Jo Harchi with Soft Heart Psychology.
Let's get really comfy in our seat as we stand,
Lay,
Or listen to this in the background.
Let's just get real comfy here for a second together.
Before we dive into the meditation and close our eyes and do those soothing deep breaths for the parasympathetic nervous system,
The calming of the nervous system.
Before we dive into all that,
I'd like us to do a gentle imagining.
When we go back to the inner child,
We don't actually go back because the inner child is within,
Right?
So we are going to imagine an inner child who aligns with you today.
For folks with gender dysphoria,
I want you to do a gentle imagining.
Again,
One that aligns with who you are today.
So as you do this,
We'll take a couple of slow breaths together.
We'll breathe in through the nose,
Hold,
And out through the mouth.
Let's take a deep breath in together and out.
We'll take our longest,
Slowest breath here.
As you keep doing slow,
Long breaths,
I'd like you to relax any tension in your forehead,
In your jaw,
Neck,
Shoulders.
Relax any tension in your heart space,
Back,
Core,
Arms,
And legs.
Taking deep breaths in,
Holding,
And releasing.
As you continue to breathe slowly and at your own pace here,
Let's thank any protective parts who may pop up during this meditation,
Either to distract or maybe even mock the meditation.

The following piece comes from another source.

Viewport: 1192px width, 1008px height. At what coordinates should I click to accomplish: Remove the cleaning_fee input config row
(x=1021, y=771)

It's totally understandable.
These protector parts may give us something of a distracted mind or try to take us somewhere else even through criticism.

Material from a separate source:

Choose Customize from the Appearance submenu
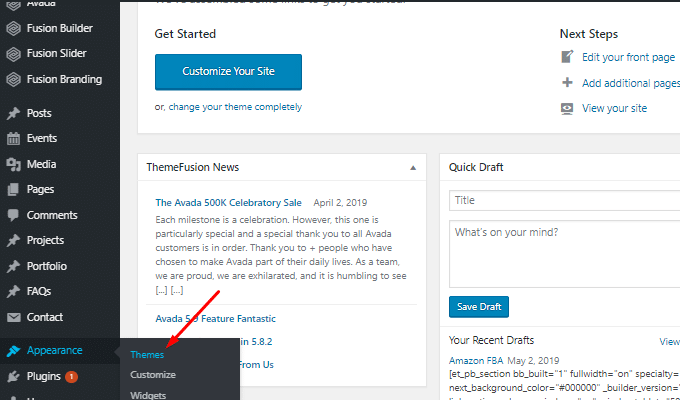The height and width of the screenshot is (400, 680). coord(153,375)
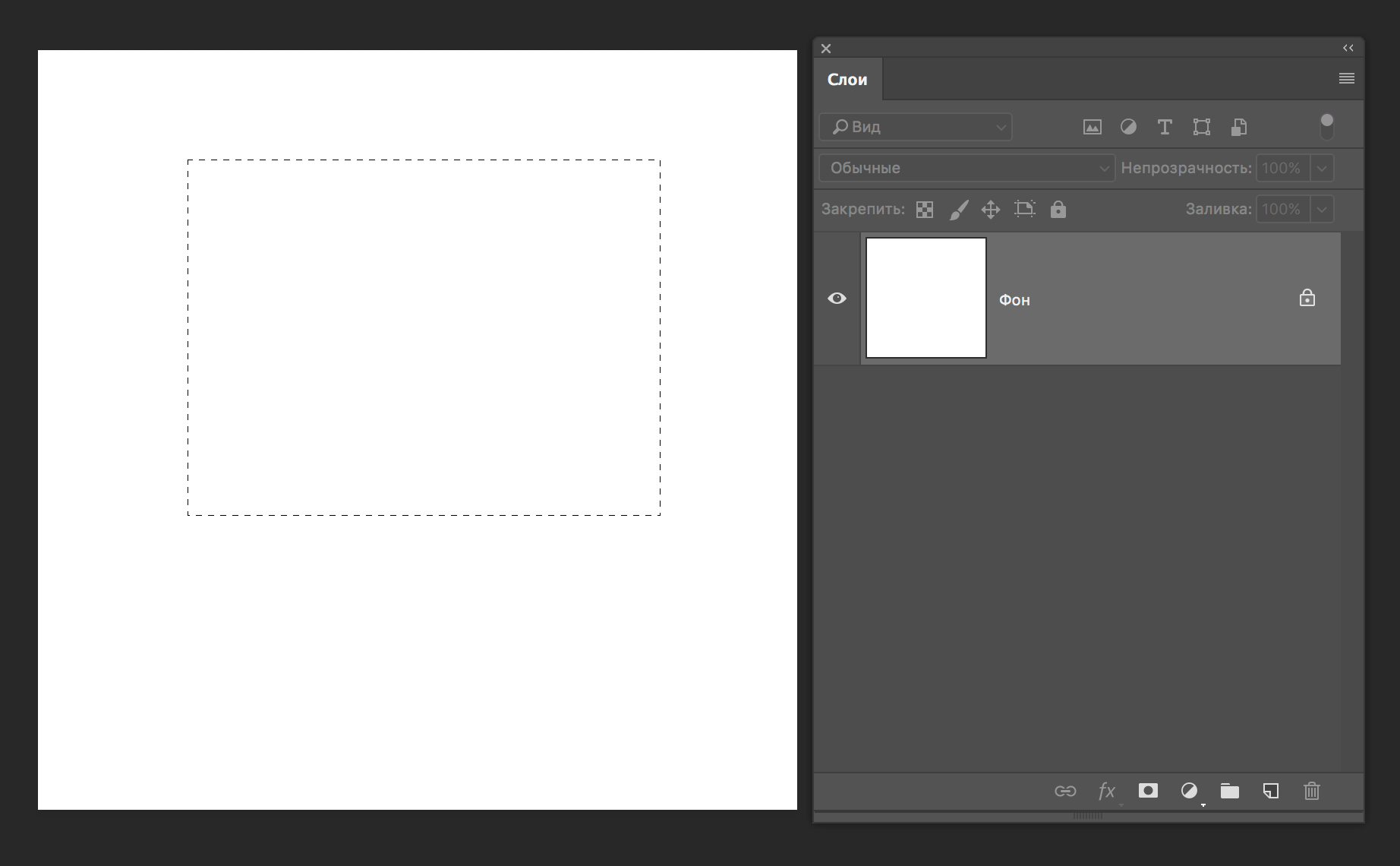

We want to thank those parts for feeling so much pain at certain points in our lives.
We want to thank them even for showing up in this meditation.
We can also ask them if they feel safe to sort of step to the side for a moment as we do this gentle imagining together.
If your parts allow,
Let's access a recent time when you felt emotional.

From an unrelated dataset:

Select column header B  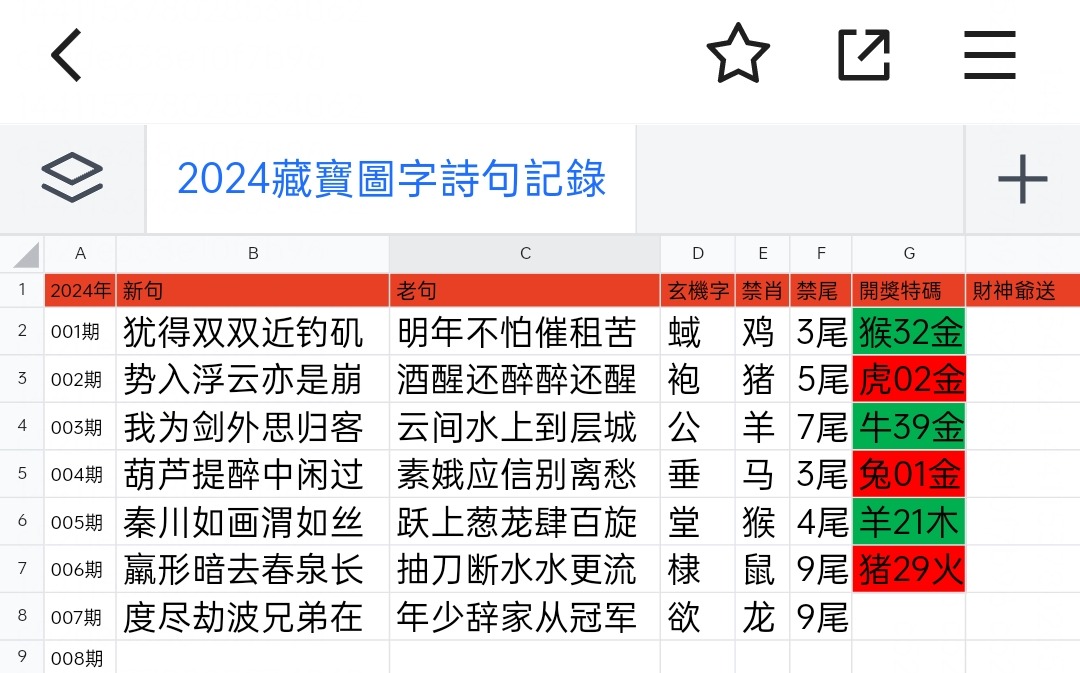click(x=252, y=253)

Please choose a time that wasn't the most activated or charged for you,
But still brought up some feelings in your body.
As you remember this recent incident that brought up some charge for you but not too much,
Let's go to the little you in this memory.
So maybe feelings of abandonment,
Concern,
Feeling not grounded.
That might have been the little you,
The inner child within.
Let's go to that little you in the corner.
Maybe you can see them or feel them.
And now as we continue to breathe slowly from that place of slow quiet breath,
Let us imagine your kindness most calm self sitting near a little you in the corner with all their big feelings.
Rather than question or soothe little you,
Let's have a seat next to little you as they feel those big feelings.
And sometimes folks want to ask little kids,
Why are you crying?
Why are you nervous?
We're not going to ask little you any questions.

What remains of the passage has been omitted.